愛機〔文〕気に入ってたいせつにあつかう、機械・写真機・飛行機・機関車など。
つまり「楽器・器具」だから「愛器」、「機械・写真機・飛行機・機関車」だから「愛機」となるんだ、と。
そういうものかなあ、ともちょっと思うのですが、まあ、それでいいことにします。
ここでちょっと気になるのは、それらの例の前にある説明の部分です。「愛用の」と「気に入ってたいせつにあつかう」の違いは何でしょうか。
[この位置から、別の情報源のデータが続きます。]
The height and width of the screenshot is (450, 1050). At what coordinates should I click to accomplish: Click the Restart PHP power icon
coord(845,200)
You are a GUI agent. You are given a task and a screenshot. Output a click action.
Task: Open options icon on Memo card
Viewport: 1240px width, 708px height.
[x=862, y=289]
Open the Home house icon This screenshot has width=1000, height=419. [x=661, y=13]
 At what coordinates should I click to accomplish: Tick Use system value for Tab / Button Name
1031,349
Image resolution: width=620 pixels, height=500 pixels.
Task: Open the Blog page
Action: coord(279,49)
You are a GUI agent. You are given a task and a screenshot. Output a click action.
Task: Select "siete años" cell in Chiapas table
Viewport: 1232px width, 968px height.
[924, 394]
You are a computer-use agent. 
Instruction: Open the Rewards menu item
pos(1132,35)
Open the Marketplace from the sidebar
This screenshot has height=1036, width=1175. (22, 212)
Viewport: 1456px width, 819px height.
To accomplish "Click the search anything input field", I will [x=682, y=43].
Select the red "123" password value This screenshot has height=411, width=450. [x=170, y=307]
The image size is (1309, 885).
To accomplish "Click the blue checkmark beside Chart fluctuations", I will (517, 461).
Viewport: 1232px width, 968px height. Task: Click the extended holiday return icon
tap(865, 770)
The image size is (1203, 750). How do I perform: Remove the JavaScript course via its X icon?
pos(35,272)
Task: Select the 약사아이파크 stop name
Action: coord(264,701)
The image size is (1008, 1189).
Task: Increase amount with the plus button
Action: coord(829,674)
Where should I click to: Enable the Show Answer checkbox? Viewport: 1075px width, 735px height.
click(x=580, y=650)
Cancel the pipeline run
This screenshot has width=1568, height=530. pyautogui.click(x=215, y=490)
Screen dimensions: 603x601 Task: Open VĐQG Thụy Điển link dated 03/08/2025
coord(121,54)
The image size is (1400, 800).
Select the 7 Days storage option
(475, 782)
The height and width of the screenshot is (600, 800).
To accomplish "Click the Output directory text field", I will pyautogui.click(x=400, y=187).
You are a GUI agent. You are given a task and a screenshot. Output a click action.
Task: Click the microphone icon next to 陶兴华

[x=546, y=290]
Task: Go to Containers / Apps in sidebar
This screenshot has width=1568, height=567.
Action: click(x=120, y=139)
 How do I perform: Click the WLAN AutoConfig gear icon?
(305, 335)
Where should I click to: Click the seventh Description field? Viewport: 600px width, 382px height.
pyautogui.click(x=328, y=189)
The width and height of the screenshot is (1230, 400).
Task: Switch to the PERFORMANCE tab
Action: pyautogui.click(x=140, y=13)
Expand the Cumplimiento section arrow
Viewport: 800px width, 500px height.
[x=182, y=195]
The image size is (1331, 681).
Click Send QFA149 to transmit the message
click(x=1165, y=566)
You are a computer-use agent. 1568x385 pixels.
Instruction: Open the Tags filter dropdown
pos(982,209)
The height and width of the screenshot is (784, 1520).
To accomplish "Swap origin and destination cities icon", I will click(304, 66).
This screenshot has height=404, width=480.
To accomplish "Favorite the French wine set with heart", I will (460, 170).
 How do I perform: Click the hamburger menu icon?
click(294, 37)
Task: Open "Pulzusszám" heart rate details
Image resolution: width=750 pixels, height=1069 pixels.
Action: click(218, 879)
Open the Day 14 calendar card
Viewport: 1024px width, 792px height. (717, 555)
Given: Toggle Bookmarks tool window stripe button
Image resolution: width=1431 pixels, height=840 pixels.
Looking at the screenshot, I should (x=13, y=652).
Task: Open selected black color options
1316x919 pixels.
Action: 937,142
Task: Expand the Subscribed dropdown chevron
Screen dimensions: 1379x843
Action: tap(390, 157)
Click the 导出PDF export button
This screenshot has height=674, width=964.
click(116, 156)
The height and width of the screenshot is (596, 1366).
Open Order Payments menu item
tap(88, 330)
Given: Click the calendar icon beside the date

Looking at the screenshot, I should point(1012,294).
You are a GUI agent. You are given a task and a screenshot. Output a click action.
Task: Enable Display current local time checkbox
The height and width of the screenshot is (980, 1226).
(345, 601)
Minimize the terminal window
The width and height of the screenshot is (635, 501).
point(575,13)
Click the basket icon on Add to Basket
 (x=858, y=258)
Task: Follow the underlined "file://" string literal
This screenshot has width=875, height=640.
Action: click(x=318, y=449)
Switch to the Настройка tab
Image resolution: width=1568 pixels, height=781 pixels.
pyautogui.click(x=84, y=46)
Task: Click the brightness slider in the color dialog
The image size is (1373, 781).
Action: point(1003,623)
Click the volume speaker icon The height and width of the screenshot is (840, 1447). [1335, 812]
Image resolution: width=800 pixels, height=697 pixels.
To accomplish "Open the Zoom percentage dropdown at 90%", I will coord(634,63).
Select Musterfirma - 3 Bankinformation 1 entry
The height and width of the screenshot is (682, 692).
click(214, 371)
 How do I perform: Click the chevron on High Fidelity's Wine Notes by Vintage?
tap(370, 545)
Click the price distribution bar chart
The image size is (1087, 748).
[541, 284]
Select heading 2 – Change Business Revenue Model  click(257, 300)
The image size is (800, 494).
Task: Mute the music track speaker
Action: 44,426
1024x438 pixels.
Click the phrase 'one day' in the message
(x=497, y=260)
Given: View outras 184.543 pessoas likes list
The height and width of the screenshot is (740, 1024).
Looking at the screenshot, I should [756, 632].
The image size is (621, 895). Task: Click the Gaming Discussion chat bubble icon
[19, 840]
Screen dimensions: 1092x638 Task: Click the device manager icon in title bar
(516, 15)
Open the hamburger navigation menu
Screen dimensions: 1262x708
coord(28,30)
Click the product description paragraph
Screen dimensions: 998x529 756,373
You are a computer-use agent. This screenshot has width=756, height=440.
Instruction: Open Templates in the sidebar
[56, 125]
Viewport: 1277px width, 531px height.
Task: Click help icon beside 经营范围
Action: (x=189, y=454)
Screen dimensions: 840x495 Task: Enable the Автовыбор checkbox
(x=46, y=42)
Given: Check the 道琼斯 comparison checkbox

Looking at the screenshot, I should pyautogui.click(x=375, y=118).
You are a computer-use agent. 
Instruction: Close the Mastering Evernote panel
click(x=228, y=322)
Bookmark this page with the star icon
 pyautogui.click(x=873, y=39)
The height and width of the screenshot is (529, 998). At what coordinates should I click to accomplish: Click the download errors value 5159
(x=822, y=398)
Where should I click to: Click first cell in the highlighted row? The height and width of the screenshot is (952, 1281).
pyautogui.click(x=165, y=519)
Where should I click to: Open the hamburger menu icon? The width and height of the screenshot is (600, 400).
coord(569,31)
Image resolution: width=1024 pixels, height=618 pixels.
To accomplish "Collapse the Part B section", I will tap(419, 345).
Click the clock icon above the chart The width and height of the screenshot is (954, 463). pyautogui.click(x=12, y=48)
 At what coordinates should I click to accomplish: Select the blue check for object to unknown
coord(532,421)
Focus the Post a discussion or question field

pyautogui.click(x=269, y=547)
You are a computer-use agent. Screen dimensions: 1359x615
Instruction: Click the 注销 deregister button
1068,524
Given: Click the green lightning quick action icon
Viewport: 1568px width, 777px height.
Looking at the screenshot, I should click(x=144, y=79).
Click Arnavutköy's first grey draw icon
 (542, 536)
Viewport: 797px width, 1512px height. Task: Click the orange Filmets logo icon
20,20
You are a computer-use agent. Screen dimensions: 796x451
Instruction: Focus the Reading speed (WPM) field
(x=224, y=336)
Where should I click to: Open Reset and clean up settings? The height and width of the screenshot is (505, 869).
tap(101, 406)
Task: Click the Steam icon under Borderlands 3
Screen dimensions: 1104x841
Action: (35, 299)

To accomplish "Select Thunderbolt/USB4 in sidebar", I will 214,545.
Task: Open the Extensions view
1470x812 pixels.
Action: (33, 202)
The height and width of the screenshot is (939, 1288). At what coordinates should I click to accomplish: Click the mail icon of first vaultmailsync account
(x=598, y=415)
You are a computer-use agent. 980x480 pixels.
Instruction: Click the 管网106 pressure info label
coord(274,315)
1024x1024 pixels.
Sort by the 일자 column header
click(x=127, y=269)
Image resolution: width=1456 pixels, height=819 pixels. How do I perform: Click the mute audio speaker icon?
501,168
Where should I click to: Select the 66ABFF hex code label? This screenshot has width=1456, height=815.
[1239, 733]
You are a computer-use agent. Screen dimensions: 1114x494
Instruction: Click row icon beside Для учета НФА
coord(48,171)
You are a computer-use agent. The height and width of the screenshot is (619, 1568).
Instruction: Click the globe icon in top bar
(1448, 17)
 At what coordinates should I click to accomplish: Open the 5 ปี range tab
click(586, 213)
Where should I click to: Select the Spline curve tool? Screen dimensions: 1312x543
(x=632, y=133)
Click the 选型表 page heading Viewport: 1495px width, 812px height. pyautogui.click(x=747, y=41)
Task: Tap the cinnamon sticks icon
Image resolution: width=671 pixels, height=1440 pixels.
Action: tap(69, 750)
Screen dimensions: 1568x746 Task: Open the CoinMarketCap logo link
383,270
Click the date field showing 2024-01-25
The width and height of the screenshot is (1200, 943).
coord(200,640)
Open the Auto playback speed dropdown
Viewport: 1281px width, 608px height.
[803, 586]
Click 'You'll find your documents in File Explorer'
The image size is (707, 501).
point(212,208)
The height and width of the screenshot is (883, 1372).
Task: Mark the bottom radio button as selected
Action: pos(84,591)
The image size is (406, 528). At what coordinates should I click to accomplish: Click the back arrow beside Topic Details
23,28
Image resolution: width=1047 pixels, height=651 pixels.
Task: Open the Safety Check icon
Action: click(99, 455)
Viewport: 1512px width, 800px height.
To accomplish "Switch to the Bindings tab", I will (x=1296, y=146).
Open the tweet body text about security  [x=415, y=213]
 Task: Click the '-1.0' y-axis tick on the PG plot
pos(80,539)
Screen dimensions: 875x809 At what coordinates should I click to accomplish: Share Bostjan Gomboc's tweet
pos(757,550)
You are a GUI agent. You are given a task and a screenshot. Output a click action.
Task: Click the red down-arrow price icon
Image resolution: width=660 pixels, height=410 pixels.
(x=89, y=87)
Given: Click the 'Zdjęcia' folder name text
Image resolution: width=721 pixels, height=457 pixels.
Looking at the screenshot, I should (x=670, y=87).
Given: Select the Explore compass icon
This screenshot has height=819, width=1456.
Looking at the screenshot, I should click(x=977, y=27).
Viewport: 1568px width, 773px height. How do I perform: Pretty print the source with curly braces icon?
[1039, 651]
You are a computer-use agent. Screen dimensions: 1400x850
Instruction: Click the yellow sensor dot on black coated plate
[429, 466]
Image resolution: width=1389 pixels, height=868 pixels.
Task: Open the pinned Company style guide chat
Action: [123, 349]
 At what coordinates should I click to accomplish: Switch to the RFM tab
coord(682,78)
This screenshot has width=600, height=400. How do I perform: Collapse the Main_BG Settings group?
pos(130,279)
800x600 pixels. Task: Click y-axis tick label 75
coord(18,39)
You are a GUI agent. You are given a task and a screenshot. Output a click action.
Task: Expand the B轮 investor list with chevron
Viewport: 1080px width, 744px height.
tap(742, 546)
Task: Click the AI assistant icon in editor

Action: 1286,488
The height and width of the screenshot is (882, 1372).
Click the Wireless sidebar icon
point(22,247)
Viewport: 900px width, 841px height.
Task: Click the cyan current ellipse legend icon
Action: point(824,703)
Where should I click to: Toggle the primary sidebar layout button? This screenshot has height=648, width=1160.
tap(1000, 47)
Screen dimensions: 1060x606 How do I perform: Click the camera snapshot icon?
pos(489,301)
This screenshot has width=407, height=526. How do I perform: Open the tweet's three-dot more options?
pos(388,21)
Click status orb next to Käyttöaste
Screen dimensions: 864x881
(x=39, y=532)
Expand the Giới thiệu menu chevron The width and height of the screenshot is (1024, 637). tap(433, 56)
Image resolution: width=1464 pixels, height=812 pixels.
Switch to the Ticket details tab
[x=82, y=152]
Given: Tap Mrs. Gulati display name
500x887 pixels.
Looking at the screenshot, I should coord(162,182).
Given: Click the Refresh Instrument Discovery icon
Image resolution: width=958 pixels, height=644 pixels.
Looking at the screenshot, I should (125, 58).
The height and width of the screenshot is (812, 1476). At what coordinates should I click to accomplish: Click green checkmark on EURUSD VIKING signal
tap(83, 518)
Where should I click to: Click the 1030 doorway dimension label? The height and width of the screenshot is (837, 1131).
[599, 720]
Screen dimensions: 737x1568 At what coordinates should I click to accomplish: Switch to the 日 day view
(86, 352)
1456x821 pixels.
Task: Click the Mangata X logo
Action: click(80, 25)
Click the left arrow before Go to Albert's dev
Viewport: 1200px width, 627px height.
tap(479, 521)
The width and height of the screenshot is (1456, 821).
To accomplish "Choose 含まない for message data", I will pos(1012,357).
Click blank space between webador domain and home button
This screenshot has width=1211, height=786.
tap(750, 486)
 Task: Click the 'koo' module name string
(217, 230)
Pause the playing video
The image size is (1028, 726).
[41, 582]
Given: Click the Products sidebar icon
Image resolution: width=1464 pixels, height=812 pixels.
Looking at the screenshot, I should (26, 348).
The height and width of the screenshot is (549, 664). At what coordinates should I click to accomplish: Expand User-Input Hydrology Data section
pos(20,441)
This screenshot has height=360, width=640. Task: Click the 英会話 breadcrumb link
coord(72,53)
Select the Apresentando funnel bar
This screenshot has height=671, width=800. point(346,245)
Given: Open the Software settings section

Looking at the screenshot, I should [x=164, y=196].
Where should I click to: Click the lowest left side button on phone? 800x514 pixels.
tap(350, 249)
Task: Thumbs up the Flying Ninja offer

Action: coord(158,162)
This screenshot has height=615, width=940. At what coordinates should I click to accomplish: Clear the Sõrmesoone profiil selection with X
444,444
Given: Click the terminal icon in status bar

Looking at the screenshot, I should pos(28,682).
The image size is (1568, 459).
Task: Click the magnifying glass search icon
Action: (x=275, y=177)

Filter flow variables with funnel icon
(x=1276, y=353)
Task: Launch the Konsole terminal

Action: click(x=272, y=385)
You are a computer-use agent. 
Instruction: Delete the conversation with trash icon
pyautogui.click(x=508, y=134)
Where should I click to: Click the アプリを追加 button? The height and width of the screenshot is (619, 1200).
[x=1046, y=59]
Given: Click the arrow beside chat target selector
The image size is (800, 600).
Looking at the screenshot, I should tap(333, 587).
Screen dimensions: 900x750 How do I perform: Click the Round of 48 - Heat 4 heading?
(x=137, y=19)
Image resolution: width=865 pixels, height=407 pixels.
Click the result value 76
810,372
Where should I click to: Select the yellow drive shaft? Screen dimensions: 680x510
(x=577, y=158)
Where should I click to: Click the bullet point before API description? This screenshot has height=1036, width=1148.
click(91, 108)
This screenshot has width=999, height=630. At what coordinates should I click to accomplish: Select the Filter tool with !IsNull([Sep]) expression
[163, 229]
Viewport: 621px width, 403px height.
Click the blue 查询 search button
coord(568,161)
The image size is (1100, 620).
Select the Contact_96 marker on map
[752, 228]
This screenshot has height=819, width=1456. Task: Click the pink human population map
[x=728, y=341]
愛用(名・他サ) 気に入って、いつも使うこと。「-のカメラ」 三省堂国語辞典
ふむ。「気に入って」までは「愛機」の語釈と同じですね。そのあとの「いつも」と「たいせつに」が違うということのようです。
でも、「愛用の楽器」は、やはり「たいせつに」使うんじゃないか、と。
それに、「愛用のカメラ」という例は、「愛機」の例の中の、「写真機」と同じじゃないですか。
そうすると、「愛器」のほうを「愛用の~」としたのは、単に、
気に入って、いつも(たいせつに)使う楽器・器具。
気に入ってたいせつにあつかう、機械・写真機・飛行機・機関車など。
のような、似た説明が並ぶのを避けただけ、ということでしょうか。
逆に、両方を「愛用の」にしてしまうと、
愛用の楽器・器具。
愛用の機械・写真機・飛行機・機関車など。
となって、いかにも手を抜いているような感じになってしまいますし。
他の辞書を見てみると、
愛機 その人の使いなれた飛行機・写真機など。
愛器 その人の使いなれた楽器。 新明解
愛機 飛行機・カメラなど、大切に使っている機械。
愛器 楽器・文具など、大切に使っている器具。 明鏡
のように、同じ説明のしかたですましています。(新明解の「使いなれた」だけで「愛機・愛器」ということばに込められた「気持ち」が伝わるかどうか、多少疑問に思います。)
岩波、三省堂新など、どちらの語も項目としてとりあげていない辞書があるのはちょっと驚きでした。「アイキ」ということばを、例えば映画の中で聞いたとして、それを辞書で調べようとしてものっていない、それでいいのでしょうか。